At this point, if you want this language model to chat with you, you only need to feed it some conversational data to fine-tune the already language-understanding model using supervised learning. This operation is also called transfer learning.
During the transfer learning process, fine-tuning is generally performed through simple supervised learning. In simple terms, ChatGPT constructs some conversational prompts, has humans label desired responses, and uses this data for supervised learning to fine-tune the model.
Reinforcement Learning
In addition to fine-tuning, ChatGPT also employs a technique called reinforcement learning from human feedback (RLHF). This technique plays a major role in aligning the pre-trained model’s objectives to the specific downstream application of chatting. It has greatly enhanced ChatGPT’s conversational abilities.
The overall principle is illustrated in the following diagram. After completing model fine-tuning, a reward network is first trained with human assistance, capable of ranking multiple chat responses. Then, this reward network is used to further optimize the chat model through reinforcement learning. The details of this training method can be found in the paper.

After this series of operations, ChatGPT has become what we see now.
Conclusion
In summary, ChatGPT is not as mysterious as it seems; it is essentially a combination of vast amounts of data and a highly expressive Transformer model, allowing for very deep modeling of natural language. For any given input sentence, ChatGPT generates a response under the influence of this model’s parameters.
Some may find that ChatGPT often produces nonsensical answers. This is an unavoidable downside of this method, as it essentially generates responses by maximizing probabilities rather than through logical reasoning.
Asking ChatGPT serious technical questions may also yield unreliable answers.

References
Vaswani, Ashish, et al. “Attention is all you need.” Advances in neural information processing systems 30 (2017).

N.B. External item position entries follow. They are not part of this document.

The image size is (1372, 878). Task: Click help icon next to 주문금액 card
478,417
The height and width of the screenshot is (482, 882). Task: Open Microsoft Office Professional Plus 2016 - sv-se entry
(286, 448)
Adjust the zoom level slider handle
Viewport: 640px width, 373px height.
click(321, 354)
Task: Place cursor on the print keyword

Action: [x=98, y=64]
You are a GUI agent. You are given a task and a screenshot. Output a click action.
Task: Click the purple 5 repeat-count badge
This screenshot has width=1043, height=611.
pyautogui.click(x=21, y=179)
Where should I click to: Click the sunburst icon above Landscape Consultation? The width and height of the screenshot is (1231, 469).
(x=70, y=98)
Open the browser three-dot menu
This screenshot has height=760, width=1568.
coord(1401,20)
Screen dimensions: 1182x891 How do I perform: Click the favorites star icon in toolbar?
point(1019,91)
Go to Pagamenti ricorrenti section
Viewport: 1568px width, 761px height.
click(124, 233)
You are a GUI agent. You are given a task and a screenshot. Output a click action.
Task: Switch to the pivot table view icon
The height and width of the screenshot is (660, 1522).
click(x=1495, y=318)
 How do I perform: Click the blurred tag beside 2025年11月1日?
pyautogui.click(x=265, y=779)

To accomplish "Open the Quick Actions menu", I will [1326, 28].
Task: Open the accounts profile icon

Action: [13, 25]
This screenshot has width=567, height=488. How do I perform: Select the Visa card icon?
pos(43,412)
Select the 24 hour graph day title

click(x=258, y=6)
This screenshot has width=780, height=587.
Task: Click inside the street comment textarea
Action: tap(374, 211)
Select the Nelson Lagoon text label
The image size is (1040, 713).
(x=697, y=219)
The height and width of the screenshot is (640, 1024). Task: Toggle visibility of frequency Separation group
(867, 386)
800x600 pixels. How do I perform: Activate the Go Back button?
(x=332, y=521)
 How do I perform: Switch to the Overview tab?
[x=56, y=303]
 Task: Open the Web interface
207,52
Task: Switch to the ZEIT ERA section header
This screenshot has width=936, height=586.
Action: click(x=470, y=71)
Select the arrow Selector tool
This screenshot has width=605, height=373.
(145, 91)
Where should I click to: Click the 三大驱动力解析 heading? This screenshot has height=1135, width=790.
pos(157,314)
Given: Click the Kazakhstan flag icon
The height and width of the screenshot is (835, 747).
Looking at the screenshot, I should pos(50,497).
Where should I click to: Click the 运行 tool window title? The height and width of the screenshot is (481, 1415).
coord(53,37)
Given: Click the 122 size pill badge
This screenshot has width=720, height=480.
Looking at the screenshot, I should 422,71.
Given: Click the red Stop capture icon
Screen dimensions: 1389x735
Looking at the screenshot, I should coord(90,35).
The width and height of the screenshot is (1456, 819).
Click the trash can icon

Radford, Alec, et al. “Improving language understanding by generative pre-training.” (2018).
Ouyang, Long, et al. “Training language models to follow instructions with human feedback.” arXiv preprint arXiv:2203.02155 (2022).
Chen, Mark, et al. “Evaluating large language models trained on code.” arXiv preprint arXiv:2107.03374 (2021).
Neelakantan, Arvind, et al. “Text and code embeddings by contrastive pre-training.” arXiv preprint arXiv:2201.10005 (2022).